* **Record excerpts**:
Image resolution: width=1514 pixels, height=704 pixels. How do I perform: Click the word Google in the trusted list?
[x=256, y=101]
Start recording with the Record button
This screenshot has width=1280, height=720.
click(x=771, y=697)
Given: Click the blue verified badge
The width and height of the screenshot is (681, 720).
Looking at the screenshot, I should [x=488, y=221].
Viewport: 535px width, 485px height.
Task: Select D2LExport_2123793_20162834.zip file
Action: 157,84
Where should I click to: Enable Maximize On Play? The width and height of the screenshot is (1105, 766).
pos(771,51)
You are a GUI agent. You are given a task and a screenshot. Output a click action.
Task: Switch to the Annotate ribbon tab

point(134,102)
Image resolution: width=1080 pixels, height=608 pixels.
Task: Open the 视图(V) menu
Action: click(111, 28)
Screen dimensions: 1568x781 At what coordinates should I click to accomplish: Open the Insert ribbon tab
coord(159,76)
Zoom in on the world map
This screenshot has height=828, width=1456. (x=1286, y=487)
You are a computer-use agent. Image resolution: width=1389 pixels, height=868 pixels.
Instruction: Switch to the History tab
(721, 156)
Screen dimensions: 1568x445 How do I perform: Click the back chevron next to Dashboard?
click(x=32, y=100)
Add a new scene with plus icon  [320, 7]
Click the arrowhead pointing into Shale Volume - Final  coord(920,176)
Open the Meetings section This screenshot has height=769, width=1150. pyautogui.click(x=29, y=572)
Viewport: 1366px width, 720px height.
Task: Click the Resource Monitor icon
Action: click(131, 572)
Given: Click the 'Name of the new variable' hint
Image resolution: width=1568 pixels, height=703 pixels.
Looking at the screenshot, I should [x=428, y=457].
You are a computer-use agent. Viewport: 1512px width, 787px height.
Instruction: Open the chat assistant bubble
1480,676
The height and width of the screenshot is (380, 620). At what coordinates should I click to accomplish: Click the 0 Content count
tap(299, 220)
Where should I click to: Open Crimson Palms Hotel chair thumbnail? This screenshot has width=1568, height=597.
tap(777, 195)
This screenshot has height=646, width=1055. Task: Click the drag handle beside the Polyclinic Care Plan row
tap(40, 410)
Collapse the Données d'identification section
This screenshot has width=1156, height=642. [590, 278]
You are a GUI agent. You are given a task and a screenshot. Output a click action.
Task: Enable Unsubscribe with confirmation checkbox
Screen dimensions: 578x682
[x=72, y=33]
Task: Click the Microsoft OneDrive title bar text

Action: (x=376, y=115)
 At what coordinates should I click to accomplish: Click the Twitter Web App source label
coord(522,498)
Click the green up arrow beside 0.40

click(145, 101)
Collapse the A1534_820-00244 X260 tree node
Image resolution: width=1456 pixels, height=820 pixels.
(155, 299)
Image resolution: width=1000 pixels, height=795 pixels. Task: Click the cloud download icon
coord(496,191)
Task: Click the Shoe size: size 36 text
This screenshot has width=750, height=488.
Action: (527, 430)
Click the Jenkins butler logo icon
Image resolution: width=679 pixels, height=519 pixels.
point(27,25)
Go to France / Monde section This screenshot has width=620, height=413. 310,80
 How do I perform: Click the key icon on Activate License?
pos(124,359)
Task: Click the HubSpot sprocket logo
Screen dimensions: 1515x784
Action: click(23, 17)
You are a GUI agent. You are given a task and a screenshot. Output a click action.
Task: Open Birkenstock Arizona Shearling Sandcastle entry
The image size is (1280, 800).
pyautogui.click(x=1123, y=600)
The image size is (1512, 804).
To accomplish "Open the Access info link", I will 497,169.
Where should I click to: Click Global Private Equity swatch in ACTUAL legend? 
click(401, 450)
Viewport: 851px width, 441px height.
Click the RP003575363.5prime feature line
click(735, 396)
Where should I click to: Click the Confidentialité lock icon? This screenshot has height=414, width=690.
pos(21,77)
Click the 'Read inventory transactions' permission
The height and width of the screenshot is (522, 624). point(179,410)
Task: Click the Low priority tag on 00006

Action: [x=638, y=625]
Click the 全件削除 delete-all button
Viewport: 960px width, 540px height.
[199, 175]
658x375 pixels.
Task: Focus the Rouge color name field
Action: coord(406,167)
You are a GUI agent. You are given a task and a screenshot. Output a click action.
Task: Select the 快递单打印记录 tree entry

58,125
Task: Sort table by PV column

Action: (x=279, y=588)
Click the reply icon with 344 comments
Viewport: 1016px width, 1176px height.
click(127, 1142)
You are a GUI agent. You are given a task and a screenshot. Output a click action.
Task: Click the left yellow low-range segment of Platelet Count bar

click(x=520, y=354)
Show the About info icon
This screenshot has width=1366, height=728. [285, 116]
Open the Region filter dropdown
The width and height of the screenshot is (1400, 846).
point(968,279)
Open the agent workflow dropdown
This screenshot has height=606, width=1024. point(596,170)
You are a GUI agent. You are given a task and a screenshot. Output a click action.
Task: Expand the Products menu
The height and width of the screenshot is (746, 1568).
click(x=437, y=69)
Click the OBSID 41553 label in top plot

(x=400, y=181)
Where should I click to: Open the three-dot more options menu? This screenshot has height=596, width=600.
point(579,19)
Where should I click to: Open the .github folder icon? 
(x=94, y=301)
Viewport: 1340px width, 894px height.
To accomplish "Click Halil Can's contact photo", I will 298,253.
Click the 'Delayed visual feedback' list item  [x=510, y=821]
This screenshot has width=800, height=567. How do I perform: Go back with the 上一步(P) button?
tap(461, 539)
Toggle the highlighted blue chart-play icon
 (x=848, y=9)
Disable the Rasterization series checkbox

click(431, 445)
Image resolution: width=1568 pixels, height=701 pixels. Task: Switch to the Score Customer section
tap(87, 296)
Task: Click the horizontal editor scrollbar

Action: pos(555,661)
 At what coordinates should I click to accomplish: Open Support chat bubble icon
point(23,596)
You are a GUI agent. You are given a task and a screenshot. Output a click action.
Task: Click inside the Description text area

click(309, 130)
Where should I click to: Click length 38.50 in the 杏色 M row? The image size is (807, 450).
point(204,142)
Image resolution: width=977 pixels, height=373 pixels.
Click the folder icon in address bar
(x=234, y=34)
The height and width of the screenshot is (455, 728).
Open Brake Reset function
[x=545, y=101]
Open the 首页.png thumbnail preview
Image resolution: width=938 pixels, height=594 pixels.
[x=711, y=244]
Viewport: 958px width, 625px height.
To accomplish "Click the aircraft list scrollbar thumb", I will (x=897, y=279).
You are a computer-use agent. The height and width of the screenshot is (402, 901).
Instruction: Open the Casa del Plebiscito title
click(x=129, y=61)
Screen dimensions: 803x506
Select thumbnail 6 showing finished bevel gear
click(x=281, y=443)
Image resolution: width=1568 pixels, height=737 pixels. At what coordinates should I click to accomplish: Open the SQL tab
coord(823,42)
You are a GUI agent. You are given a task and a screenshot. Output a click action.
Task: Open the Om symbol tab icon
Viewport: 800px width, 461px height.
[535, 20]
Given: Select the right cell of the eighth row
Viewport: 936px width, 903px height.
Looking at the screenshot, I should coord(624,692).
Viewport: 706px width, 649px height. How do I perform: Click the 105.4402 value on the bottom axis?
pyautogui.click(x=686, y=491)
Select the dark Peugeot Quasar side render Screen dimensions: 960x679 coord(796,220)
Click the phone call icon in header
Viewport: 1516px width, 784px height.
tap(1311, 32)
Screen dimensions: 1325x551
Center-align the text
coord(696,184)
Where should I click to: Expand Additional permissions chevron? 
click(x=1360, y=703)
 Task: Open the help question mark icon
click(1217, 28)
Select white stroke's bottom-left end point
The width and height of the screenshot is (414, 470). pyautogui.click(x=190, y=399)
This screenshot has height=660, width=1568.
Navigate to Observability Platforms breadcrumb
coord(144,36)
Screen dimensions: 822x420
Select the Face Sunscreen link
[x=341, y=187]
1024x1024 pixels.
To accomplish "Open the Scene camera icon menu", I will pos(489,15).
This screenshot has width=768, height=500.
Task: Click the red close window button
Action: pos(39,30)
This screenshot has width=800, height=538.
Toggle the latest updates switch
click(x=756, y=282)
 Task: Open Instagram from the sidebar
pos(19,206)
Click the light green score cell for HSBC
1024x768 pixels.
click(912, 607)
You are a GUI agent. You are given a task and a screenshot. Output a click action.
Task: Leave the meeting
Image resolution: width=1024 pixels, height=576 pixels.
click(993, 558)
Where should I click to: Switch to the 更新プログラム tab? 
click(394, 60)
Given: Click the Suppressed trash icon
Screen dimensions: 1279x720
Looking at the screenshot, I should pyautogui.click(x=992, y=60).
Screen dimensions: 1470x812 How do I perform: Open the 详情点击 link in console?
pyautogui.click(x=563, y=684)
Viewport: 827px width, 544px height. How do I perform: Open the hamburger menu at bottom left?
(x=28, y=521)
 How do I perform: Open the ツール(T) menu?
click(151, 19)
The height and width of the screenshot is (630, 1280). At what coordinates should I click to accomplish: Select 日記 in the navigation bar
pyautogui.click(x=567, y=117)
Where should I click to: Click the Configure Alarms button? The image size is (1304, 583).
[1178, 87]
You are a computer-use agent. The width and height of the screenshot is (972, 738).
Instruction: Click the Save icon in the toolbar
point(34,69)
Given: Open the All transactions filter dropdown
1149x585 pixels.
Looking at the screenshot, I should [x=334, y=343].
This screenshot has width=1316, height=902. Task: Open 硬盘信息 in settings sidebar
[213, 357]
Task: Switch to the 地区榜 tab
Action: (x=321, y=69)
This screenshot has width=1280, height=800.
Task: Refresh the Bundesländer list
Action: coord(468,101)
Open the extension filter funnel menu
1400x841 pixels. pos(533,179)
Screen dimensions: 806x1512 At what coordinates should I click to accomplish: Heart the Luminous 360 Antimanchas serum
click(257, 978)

* **Required work**:
Print the rows above exactly as they appear, from the start of the rows through the line containing "Action: click(111, 28)", both ends included.

* **Complete answer**:
Image resolution: width=1514 pixels, height=704 pixels. How do I perform: Click the word Google in the trusted list?
[x=256, y=101]
Start recording with the Record button
This screenshot has width=1280, height=720.
click(x=771, y=697)
Given: Click the blue verified badge
The width and height of the screenshot is (681, 720).
Looking at the screenshot, I should [x=488, y=221].
Viewport: 535px width, 485px height.
Task: Select D2LExport_2123793_20162834.zip file
Action: 157,84
Where should I click to: Enable Maximize On Play? The width and height of the screenshot is (1105, 766).
pos(771,51)
You are a GUI agent. You are given a task and a screenshot. Output a click action.
Task: Switch to the Annotate ribbon tab

point(134,102)
Image resolution: width=1080 pixels, height=608 pixels.
Task: Open the 视图(V) menu
Action: click(111, 28)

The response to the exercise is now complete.